I love my weekends. I guard them with the vigilance of a medieval lord with 11 marriageable daughters and a handsome stable boy. They - the weekends, not the marriageable daughters - are my sanctuary, two days of peace after five of running around. I find my equilibrium again, stop the static buzzing through my mind and it is when I write the most. But it’s writing without stress (usually) and when I goof off, it's without that nagging feeling that I should be working, because most Saturdays and Sundays, by the time I'm ready to sit down with a movie, I already have my word count for the day. It's my time in an isolated cabin (yet with all mod cons and no packing) and usually, I turn into a positive hermit by Friday evening, trying to whenever possible keep socializing to other times. Or at least not both days. My 25-year-old self would be horrified. I like it better than going out. Does that mean I'm getting old?
This past weekend was lovely and I feel energized and satisfied with my accomplishments. It helped that the weather has been astoundingly wonderful - 23C (73F) and sunny, the first bonafide heatwave of the summer (that this does not bode well for July and August is a fact I choose to ignore at the moment in favour of revelling). There's something about wandering around the neighbourhood, taking the long road to the grocery store instead of the winterly super-efficient dash that minimizes exposure to the elements. People have been smiling, facial muscles finally thawed, gritted teeth unclenched and hardly anyone is wearing socks. I have a theory that our happiness could be moved up a level or two simply by the act of taking off our socks. World peace through bare toes? Why not...
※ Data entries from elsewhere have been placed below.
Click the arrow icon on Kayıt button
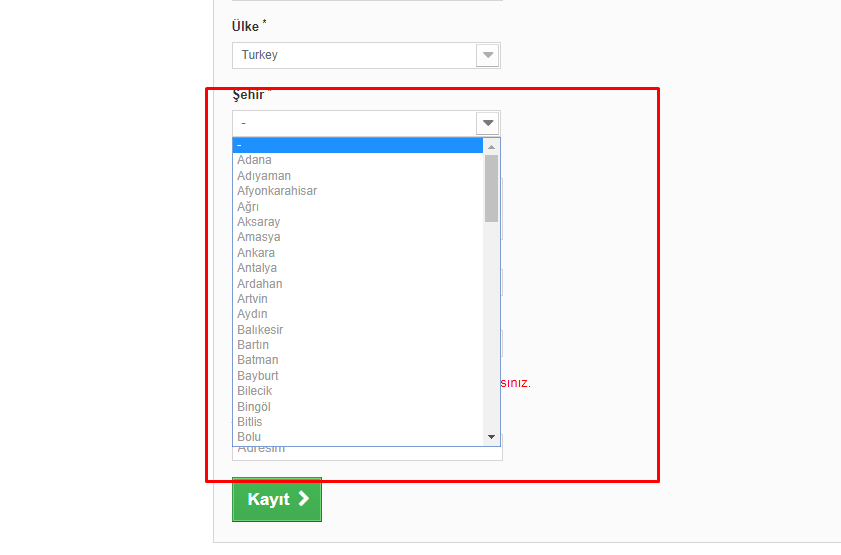Viewport: 841px width, 555px height. [303, 499]
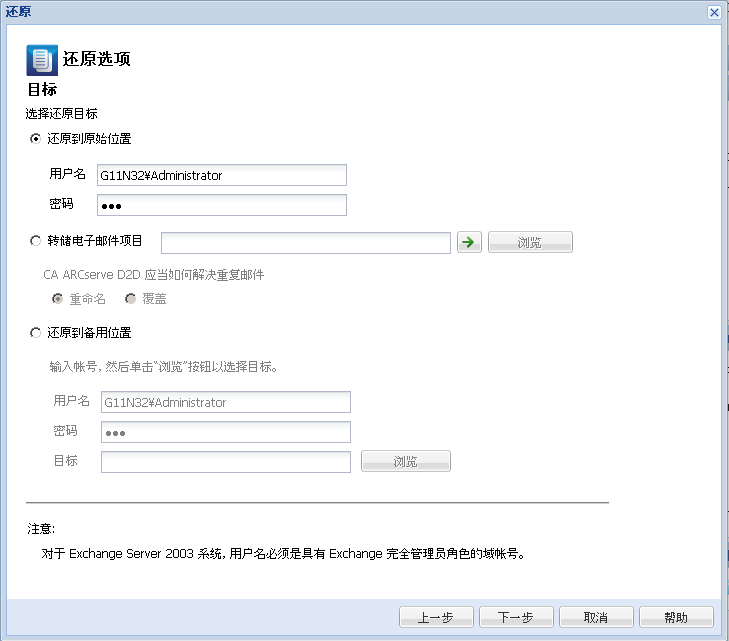Click the green arrow button beside mail item field

(468, 242)
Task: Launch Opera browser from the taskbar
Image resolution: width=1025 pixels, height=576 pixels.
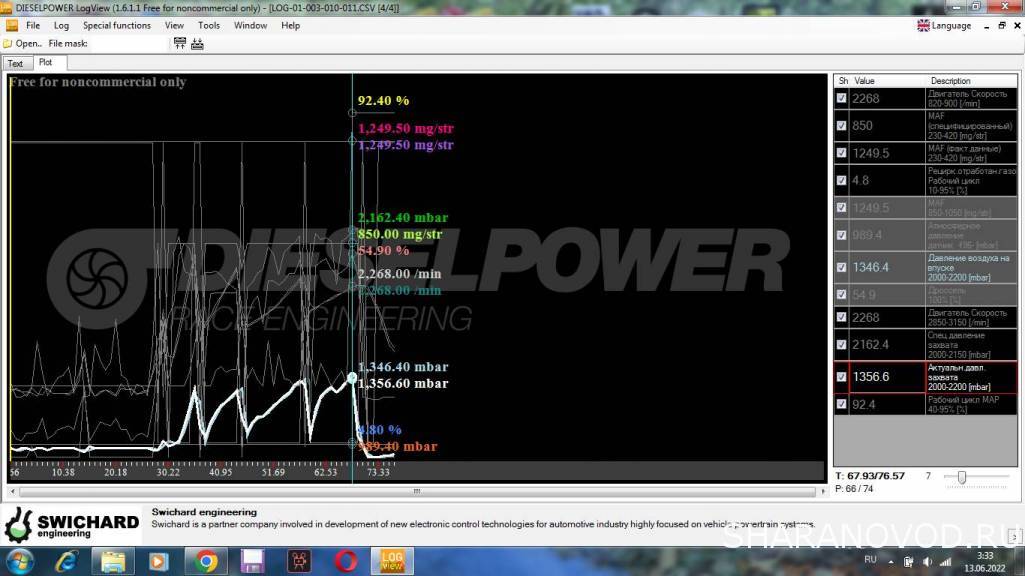Action: (x=346, y=560)
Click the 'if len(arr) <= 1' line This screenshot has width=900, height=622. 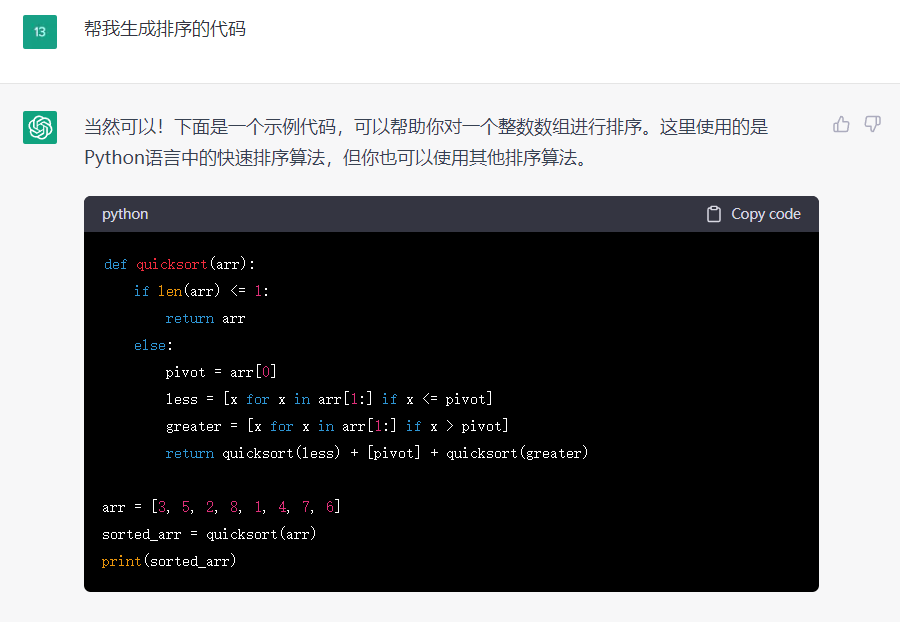(x=201, y=291)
So I am having fun writing something that's freaking me out a little, because I'm not quite sure where it's coming from and on Sunday, had more fun when Michele came down for the next stage in the quest to cull the herd of my crap. I am an instinctive packrat trying to reform and so far, I have been ruthless in the decision of what gets to stay and what has to go. It makes you feel lighter, somehow.
Saturday evening, sometime around nine, I decided to pause my movie to make a cup of tea (and no, for those curious minds out there, I haven't started the Six Degrees thing yet). And a trickle emerges from the tap, then stops. There is no water. So naturally, I get systematic about it and before calling our key person, who deals with after-hours maintenance emergencies, I check the water in the bathroom. None to be found there, either. While I'm on the phone to the key person, at least another 10 tenants call to squawk and she goes to check things out and finds a guy in the ceiling of the top floor, soldering a pipe. We're not exactly sure what happened, but he tells her that the water will be back on "soon" and that's all that matters. In the meantime, I go looking for water and luckily there’s a glass of it for the cat on my table (because she does not deign to drink out of a bowl on the floor like the peasants) and she hasn’t touched it, so I purloin the blessed liquid behind her back, microwave it and go back to my movie. Naturally, now that I should be careful, rationing what’s located in glasses and cups throughout the place because people often define “soon” differently than I do, I am parched. Dying for water. I tell myself it’s some sort of reverse placebo effect, to not be silly, to forget about water, in actuality as well as conceptually and turn my movie back on, only then realizing my mistake.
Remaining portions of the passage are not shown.